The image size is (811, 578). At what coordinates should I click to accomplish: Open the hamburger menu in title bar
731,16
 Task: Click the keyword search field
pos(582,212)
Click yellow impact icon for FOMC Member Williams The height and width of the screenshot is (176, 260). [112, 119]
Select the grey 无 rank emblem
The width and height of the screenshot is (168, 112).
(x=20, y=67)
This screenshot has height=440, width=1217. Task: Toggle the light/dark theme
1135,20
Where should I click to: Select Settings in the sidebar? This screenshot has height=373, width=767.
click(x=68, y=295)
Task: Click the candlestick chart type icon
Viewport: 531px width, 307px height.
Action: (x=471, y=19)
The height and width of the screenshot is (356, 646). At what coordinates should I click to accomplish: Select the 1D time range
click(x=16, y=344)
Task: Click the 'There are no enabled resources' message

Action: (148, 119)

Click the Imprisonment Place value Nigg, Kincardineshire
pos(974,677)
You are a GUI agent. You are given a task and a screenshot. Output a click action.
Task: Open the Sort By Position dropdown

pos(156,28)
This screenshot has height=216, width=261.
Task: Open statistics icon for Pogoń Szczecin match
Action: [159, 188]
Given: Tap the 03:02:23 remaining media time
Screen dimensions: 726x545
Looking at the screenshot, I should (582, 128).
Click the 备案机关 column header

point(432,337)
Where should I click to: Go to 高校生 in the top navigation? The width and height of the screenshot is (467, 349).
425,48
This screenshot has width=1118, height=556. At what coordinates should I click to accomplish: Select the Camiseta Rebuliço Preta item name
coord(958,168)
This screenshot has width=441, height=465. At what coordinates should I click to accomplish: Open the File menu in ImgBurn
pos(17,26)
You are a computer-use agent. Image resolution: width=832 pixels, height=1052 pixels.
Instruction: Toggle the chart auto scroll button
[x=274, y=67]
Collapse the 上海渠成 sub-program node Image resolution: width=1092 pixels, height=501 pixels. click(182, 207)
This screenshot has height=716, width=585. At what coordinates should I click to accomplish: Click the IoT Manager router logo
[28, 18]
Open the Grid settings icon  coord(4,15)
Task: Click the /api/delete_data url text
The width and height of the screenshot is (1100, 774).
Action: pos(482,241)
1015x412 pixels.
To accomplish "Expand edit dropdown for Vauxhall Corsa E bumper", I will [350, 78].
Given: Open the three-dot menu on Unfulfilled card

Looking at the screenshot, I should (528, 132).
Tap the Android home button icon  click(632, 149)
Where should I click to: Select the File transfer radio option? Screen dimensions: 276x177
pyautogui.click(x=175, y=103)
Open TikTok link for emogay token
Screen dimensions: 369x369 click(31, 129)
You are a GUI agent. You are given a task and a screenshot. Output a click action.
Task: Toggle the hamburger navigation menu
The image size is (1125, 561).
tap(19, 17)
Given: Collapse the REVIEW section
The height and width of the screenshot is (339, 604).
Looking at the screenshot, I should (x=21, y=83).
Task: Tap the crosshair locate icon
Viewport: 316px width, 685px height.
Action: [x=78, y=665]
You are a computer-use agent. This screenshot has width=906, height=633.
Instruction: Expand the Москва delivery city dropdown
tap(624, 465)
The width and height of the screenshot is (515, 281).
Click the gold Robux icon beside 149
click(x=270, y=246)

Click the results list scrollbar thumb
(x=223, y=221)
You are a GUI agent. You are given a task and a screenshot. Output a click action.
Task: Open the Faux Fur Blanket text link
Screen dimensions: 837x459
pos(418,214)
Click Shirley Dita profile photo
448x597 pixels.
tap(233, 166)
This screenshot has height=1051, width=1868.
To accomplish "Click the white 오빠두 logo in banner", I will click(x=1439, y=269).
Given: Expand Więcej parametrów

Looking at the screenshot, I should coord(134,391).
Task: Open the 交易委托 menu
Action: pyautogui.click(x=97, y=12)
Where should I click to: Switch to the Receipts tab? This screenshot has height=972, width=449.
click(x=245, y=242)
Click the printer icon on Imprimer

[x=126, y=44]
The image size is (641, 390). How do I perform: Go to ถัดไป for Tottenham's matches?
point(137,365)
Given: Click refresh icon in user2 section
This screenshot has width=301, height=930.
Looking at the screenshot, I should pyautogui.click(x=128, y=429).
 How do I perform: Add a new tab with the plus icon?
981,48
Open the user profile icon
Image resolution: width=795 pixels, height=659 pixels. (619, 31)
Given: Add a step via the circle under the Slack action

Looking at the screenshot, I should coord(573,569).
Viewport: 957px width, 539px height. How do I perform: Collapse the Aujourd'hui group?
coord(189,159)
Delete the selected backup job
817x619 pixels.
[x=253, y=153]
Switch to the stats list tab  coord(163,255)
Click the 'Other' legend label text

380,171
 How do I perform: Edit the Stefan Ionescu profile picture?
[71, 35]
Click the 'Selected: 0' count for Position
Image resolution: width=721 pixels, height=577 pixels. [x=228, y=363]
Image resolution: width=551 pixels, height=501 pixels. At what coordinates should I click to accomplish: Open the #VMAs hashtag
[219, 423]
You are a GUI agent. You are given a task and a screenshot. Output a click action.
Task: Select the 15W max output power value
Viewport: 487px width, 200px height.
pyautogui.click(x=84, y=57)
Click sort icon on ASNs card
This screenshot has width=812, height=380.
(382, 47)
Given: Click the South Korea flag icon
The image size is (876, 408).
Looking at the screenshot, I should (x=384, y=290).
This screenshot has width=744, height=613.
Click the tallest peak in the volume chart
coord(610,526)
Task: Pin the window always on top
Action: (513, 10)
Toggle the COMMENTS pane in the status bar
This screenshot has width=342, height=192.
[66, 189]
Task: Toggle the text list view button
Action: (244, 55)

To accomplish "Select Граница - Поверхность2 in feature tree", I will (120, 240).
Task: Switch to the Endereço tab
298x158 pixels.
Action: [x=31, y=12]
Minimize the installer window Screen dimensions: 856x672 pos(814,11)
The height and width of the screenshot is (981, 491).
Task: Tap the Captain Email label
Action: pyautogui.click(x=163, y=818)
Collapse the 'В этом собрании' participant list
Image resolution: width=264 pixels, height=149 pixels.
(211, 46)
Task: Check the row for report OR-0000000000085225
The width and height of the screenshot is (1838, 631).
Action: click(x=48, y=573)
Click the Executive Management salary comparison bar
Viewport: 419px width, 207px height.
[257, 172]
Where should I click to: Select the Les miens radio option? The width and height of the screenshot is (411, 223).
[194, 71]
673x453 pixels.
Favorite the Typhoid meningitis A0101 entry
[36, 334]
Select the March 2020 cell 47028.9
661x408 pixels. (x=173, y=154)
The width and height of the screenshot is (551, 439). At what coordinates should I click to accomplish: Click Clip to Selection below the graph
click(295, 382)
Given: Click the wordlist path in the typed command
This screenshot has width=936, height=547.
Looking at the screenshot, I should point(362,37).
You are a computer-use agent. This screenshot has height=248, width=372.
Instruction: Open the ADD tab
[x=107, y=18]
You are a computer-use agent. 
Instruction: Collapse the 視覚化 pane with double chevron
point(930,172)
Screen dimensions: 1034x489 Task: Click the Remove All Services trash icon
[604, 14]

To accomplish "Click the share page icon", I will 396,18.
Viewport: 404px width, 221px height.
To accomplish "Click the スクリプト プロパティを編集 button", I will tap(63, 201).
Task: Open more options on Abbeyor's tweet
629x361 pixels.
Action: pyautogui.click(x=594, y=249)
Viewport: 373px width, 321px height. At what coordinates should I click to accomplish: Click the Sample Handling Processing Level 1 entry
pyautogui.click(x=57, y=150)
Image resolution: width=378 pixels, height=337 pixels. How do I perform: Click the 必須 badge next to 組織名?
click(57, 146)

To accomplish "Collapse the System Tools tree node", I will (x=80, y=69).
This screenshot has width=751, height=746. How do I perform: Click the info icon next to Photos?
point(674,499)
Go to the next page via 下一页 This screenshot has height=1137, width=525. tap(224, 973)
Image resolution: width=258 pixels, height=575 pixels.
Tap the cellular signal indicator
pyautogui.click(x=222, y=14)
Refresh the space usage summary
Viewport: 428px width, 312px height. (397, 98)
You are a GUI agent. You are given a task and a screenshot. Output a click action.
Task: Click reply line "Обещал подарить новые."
_ _ _
=== YOUR TASK ===
Taking the listing above as the source, transcribe only the lines starting at the line with "Given: Expand Więcej parametrów" and going through the line with "Task: Select the 15W max output power value", unaltered and with both ends included.

=== WRITTEN SOLUTION ===
Given: Expand Więcej parametrów

Looking at the screenshot, I should coord(134,391).
Task: Open the 交易委托 menu
Action: pyautogui.click(x=97, y=12)
Where should I click to: Switch to the Receipts tab? This screenshot has height=972, width=449.
click(x=245, y=242)
Click the printer icon on Imprimer

[x=126, y=44]
The image size is (641, 390). How do I perform: Go to ถัดไป for Tottenham's matches?
point(137,365)
Given: Click refresh icon in user2 section
This screenshot has width=301, height=930.
Looking at the screenshot, I should pyautogui.click(x=128, y=429).
 How do I perform: Add a new tab with the plus icon?
981,48
Open the user profile icon
Image resolution: width=795 pixels, height=659 pixels. (619, 31)
Given: Add a step via the circle under the Slack action

Looking at the screenshot, I should coord(573,569).
Viewport: 957px width, 539px height. How do I perform: Collapse the Aujourd'hui group?
coord(189,159)
Delete the selected backup job
817x619 pixels.
[x=253, y=153]
Switch to the stats list tab  coord(163,255)
Click the 'Other' legend label text

380,171
 How do I perform: Edit the Stefan Ionescu profile picture?
[71, 35]
Click the 'Selected: 0' count for Position
Image resolution: width=721 pixels, height=577 pixels. [x=228, y=363]
Image resolution: width=551 pixels, height=501 pixels. At what coordinates should I click to accomplish: Open the #VMAs hashtag
[219, 423]
You are a GUI agent. You are given a task and a screenshot. Output a click action.
Task: Select the 15W max output power value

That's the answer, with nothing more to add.